WHAT JUST HAPPENED? The Trump administration has reported that a new experimental nuclear reactor has reached criticality – the point at which it sustains a controlled nuclear chain reaction. That makes three advanced test reactors backed by the Energy Department that have now hit this key operating milestone. The program is aimed at next-generation nuclear technology that could serve high-demand power uses such as data centers.

Unity, a microreactor from Houston-based Deployable Energy, is the latest of the three to reach criticality as part of a Department of Energy effort to accelerate advanced nuclear demonstrations. A reactor from Torrance-based Antares and another from El Segundo-based Valar Atomics cleared the same hurdle in June.

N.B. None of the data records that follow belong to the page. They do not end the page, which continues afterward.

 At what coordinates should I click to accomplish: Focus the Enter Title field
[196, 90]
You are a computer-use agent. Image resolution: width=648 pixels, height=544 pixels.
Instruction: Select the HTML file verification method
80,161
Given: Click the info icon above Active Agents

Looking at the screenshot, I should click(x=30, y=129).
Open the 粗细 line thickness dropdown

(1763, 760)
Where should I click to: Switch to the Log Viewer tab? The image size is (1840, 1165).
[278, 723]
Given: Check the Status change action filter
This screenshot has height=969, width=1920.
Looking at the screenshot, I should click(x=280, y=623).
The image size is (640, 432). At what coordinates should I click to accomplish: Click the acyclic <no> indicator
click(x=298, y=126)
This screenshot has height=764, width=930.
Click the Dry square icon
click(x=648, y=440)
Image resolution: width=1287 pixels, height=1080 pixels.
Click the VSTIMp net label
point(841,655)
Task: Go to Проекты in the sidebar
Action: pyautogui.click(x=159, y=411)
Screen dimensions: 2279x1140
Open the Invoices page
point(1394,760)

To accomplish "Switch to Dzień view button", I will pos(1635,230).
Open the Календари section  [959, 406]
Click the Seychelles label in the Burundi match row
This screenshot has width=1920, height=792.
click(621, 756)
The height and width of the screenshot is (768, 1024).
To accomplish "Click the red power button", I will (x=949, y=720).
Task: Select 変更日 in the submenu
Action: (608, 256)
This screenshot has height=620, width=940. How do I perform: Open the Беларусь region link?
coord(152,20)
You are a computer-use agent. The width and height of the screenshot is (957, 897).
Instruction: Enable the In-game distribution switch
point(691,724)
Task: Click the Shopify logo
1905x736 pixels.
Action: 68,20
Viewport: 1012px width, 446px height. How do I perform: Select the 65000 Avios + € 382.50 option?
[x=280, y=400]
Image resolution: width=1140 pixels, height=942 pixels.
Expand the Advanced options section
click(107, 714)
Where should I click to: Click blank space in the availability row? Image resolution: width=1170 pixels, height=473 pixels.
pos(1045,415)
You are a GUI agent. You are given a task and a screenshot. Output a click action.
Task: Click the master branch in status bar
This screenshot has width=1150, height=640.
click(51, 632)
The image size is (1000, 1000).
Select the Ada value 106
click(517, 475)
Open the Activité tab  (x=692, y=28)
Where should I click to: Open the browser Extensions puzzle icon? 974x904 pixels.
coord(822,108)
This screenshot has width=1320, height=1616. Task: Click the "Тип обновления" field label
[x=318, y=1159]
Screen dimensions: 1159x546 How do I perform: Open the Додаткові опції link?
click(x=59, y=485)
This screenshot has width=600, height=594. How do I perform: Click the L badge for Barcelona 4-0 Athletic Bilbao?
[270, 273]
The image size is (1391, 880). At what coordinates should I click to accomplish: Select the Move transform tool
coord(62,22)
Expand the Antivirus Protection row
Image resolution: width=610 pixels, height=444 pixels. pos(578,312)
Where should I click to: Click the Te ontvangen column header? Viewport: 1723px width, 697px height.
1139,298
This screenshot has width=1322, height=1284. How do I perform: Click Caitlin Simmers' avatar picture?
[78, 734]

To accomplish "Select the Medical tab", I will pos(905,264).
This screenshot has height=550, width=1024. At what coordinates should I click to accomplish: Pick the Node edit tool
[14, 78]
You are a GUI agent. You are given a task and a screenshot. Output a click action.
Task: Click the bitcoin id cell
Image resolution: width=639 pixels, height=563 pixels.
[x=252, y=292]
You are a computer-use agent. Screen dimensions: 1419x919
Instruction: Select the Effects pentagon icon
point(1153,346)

All three are far smaller than traditional nuclear plants. They are being used to test new reactor designs and fuels that industry hopes will be easier and cheaper to deploy than today's large reactors, which provide roughly one-fifth of US electricity.

The Energy Department has given Antares and Deployable access to its laboratories and overseen detailed safety reviews for their demonstration units. It also provided the final authorization that allowed the reactors to go critical. Bobby Gallagher, CEO and co-founder of Deployable, said meeting the criticality benchmark would not have been possible "without the firm dedication of the DOE for safety, quality and speed" or without support from staff at Idaho National Laboratory, where Unity is being tested.